Le Conseil d’Etat rappelle que le droit de préemption urbain peut notamment être exercé en vue de la réalisation d’actions ou d’opérations d’aménagement destinées à organiser le maintien, l’extension ou l’accueil d’activités économiques.
Or en l’espèce, la commune de Meug-sur-Loire met à la disposition d’artisans, de commerçants et d’une association d’aide à domicile pour personnes âgées en centre ville et en particulier dans l’ilot concerné.
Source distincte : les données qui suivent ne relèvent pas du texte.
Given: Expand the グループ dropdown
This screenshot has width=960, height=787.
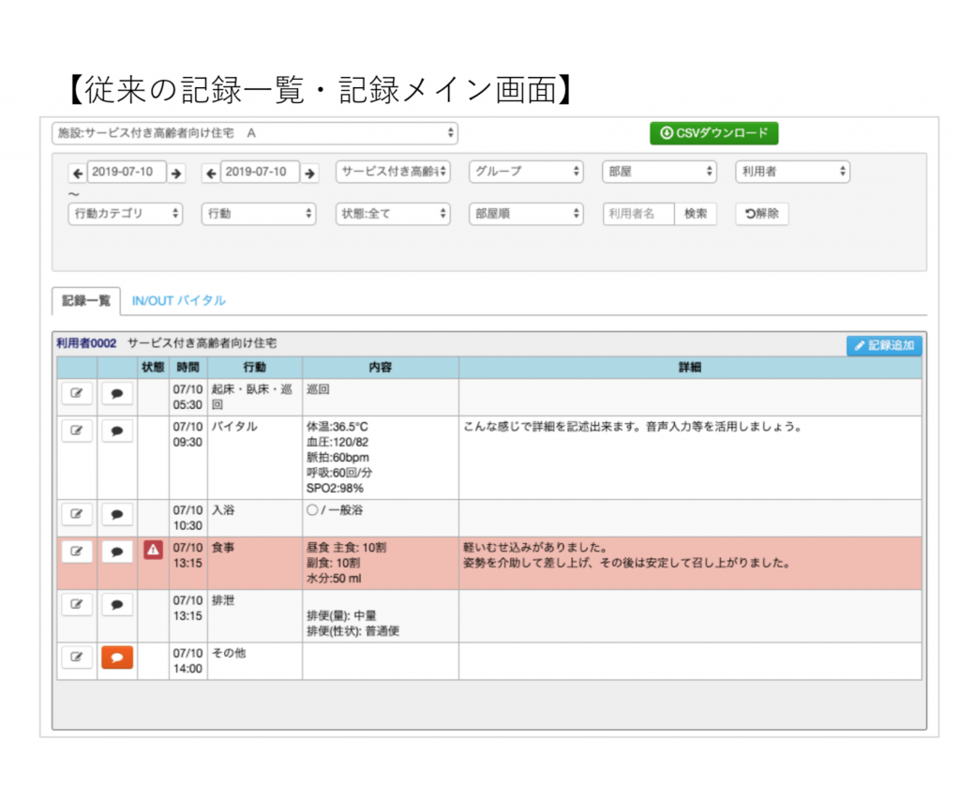Looking at the screenshot, I should (x=526, y=172).
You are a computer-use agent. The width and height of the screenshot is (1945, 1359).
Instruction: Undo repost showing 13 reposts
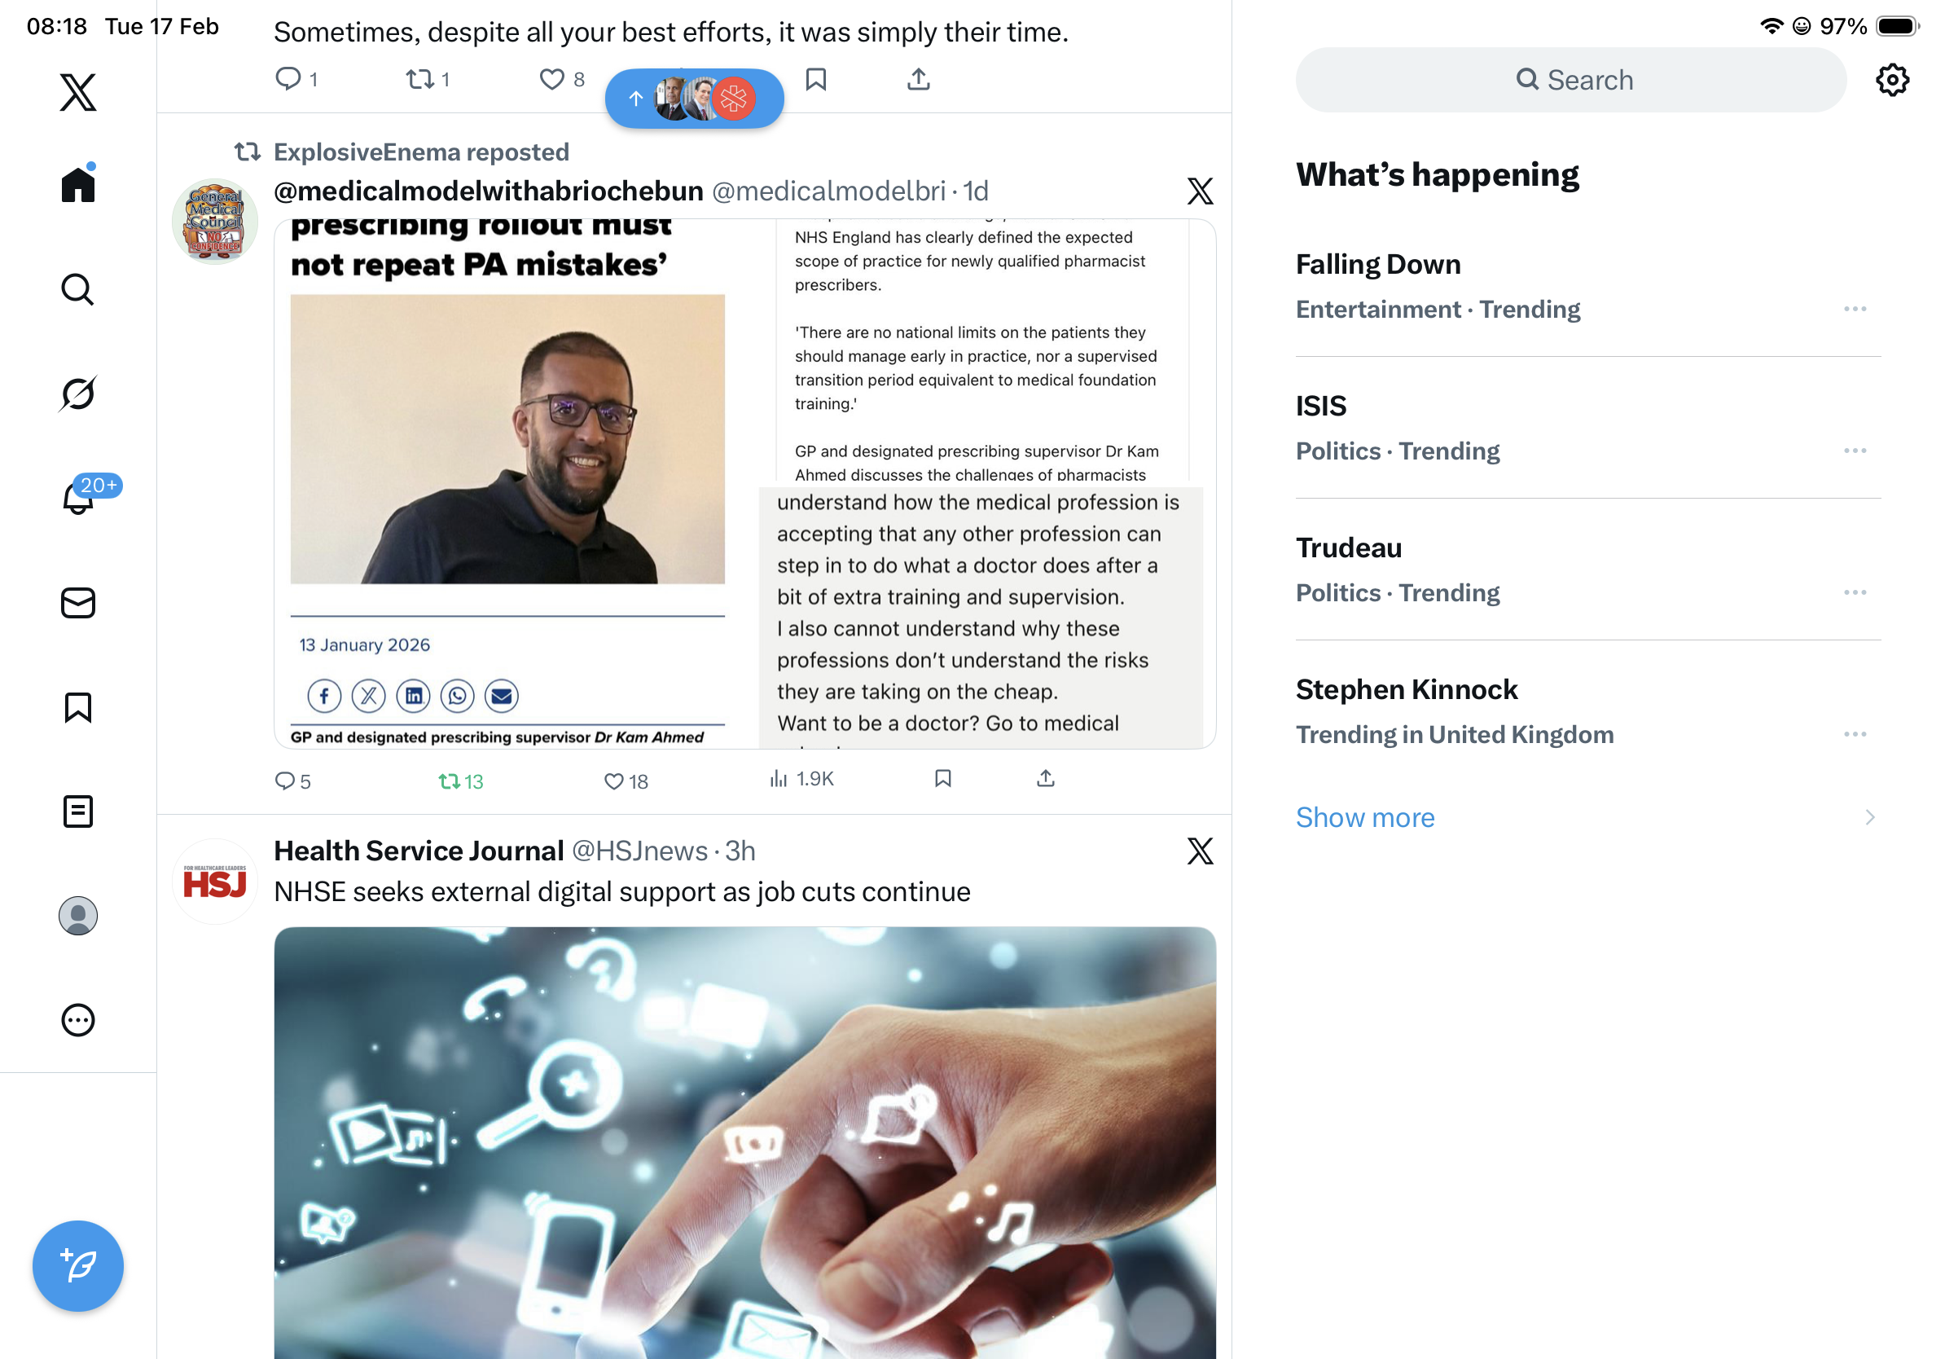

Les délibérations du conseil municipal témoignent ainsi d’une politique de « réaménagement » et de « revitalisation ». En effet, la délibération attaquée visait à acquérir une grange dans cet ilot en vue d’y accueillir un artisan, un commerçant ou une association exerçant une activité économique. La commune justifiait, à la date de la délibération litigieuse de la réalité d’un projet réel et compatible avec les exigences du Code de l’urbanisme en matière de droit de préemption urbain.

Hasard du calendrier ou pas , le gouvernement a demandé un rapport au Conseil d'Etat par le gouvernement sur l'évolution du droit de préemption urbain.